Twenty-nine Nebraska hotels are on the National Register of Historic Places. Some, like the Argo Hotel, have been restored and are functional, while others sit vacant or may have been torn down since listed. The hotels and the year built:

» Argo Hotel, Crofton, 1912.

» Arrow Hotel, Broken Bow, 1928.

» Blackstone Hotel, 302 S. 36th Street in Omaha, 1916.

» Clarke Hotel, Hastings, 1914.

» The Commercial Hotel, Verdigre, 1900.

» Flatiron Hotel, 1722 St. Mary's Ave. in Omaha, 1911-1912 (originally for commercial/office use; converted to hotel within two years.)

» Frederick Hotel, Loup City, 1913.

» Golden Hotel, O'Neill, 1913.

» Harder Hotel, Scribner, 1901.

» Hartington Hotel, Hartington, 1917.

» Hendee Hotel, Cozad, 1879.

» Hill Hotel, 509 S. 16th St. in Omaha, 1919.

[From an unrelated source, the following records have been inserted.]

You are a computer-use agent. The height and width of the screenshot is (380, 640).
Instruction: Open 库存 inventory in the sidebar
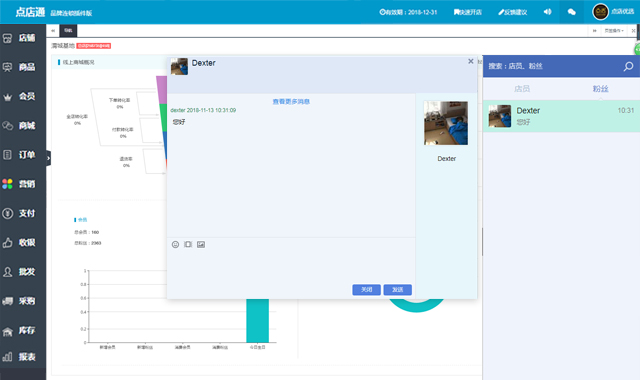pos(23,330)
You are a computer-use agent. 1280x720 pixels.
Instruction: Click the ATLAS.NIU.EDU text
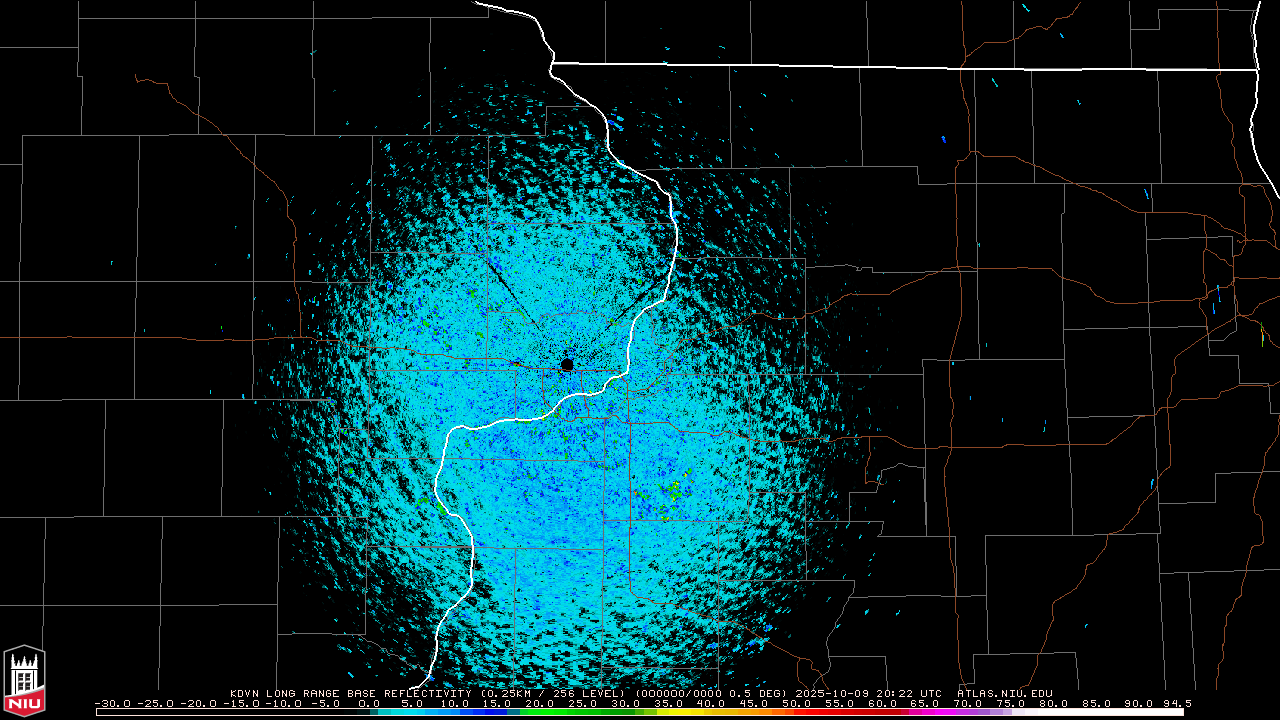coord(1004,693)
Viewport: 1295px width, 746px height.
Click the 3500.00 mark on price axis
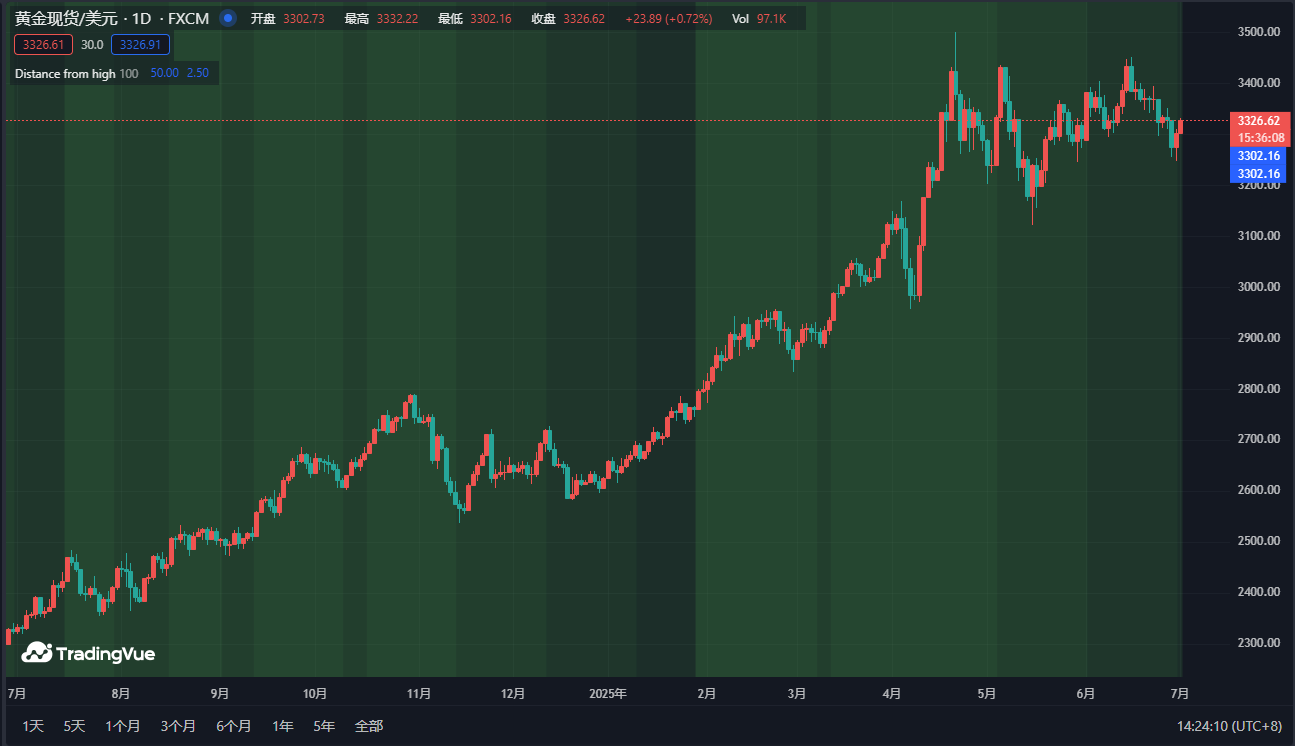(x=1258, y=32)
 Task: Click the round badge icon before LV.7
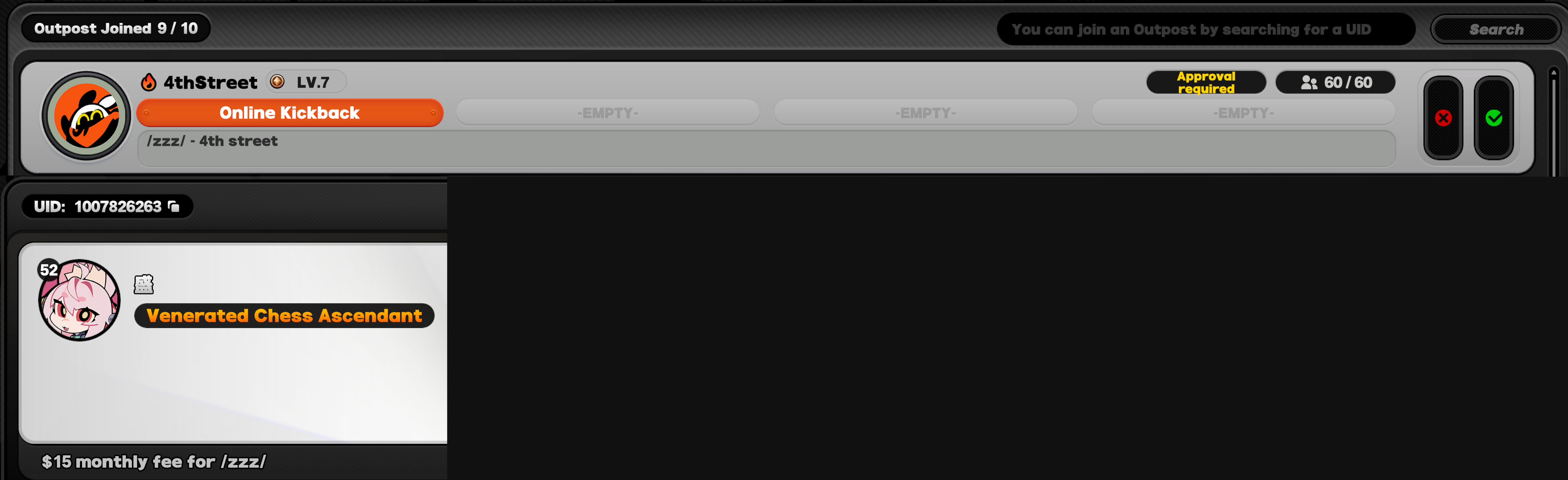coord(277,82)
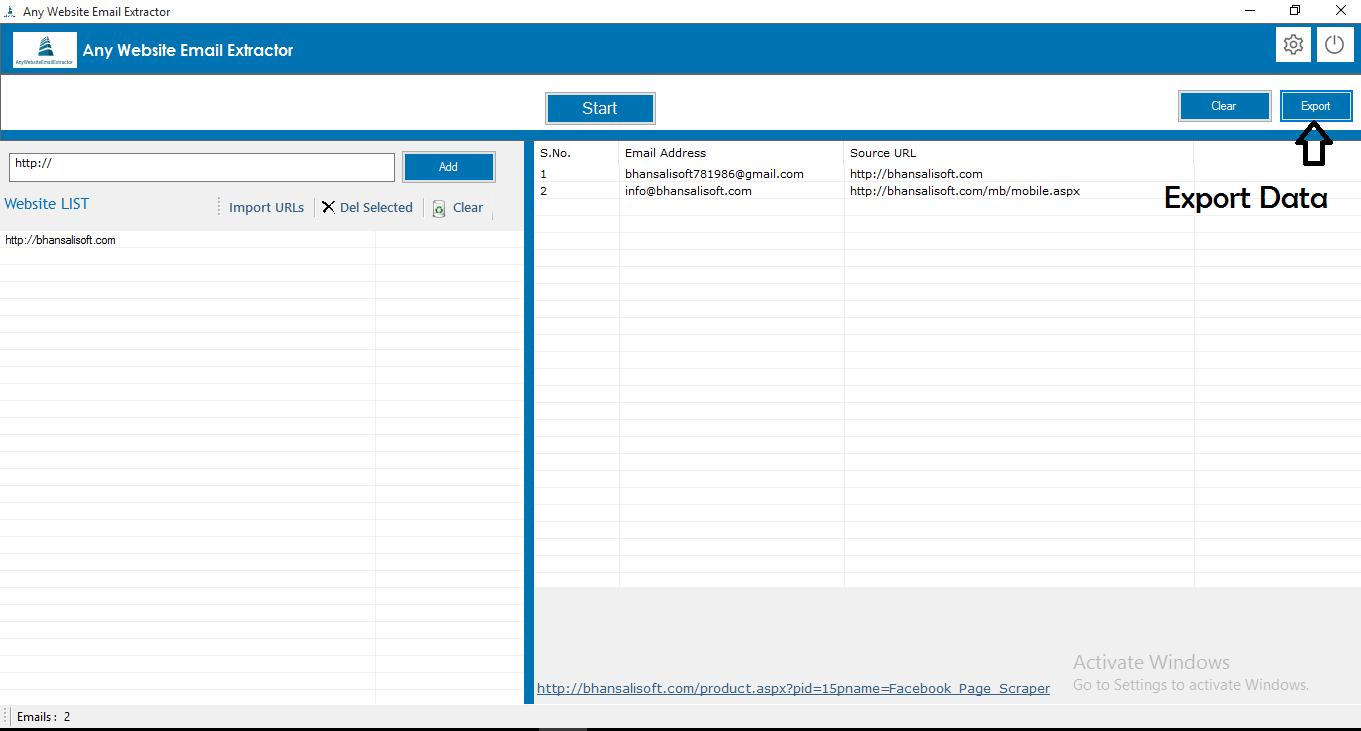The width and height of the screenshot is (1361, 731).
Task: Click the Source URL column header
Action: click(883, 153)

» Hotel Capital, 139 N. 11th St. in Lincoln, 1925.

» Hotel Chadron, Chadron, 1890.

» Hotel DeFair, Hyannis, 1898.

» Hotel Norfolk, Norfolk, 1926.

» Hotel Wilber, Wilber, 1895.

» Hotel Yancey, North Platte, 1929.

» Hotel Yancey, Grand Island, 1917-23.

» Keystone Hotel, McCook, 1922.

» Lincoln Hotel, Franklin, 1918.

» Lincoln Hotel, Scottsbluff, 1917-18.

» Miller Hotel, Long Pine, 1895.

» Paddock Hotel, Beatrice, 1924.

» Pavillion Hotel, Taylor, 1887.

» Phelps Hotel, Big Springs, 1885.

» Prague Hotel, 1402 S. 13th St. in Omaha, 1898.

» Sanford Hotel, 1913 Farnam St. in Omaha, 1916-17.

» Wheat Growers Hotel, Kimball, 1918.

Source: National Register of Historic Places

Greater Nebraska hotel facts

>> The state has 610 lodging facilities outside of Douglas and Sarpy Counties. The count includes 439 hotels and motels, 118 bed and breakfasts and 53 guest ranches.

>> Three lodging facilities were selected for Heritage Nebraska's 2012 Destination Places, Hidden Treasures and Fading Places. They were Bennington's Oft-Gordon House, Broken Bow's Arrow Hotel & Suites and Crofton's Argo Hotel. The compilation chose museums and historical sites that serve tourists with high-quality interpretation, services and offerings of special events in the state.

>> Rowse's 1+1 Ranch in Burwell was selected as one of the 50 premier ranch vacations worldwide by Top50Ranches.com for the past two years and is recognized by the Dude Ranchers Association as a top ranch vacation destination.

>> River Inn Resort in Brownville is the only floating B&B in Nebraska. It's on the Missouri River.

>> Fourteen lodging facilities have been certified by Greener Nebraska, and 11 of those are outside of Omaha and Lincoln. They are Arbor Day Farm and Lied Lodge & Conference Center and and Whispering Pines Bed & Breakfast, all in or near Nebraska City; Burchell's White Hill Farmhouse Inn in Minden; the Cabin at Honey Creek in Peru; Crystal Key Inn Bed & Breakfast in Newman Grove; Eagle Canyon Hideaway in Brule; Fairbury Executive Suites in Fairbury; Green Acres Motel & RV Park in Red Cloud; Our Heritage Guest Ranch in Crawford; Sandhills Guest House Motel in Atkinson; and Sleep 4 Le$$ in Sidney.

>> The Lied Lodge & Conference Center has earned the Code of Sustainability recognition from the International Association of Conference Centers each year since 2009. Receiving the association's highest platinum-level certification for 2012, Lied Lodge adheres to 55 environmental tenets in water conservation, recycling programs, air quality and sustainable food sources. It also has won the American Hotel & Motel Association's Enviro-Management Award.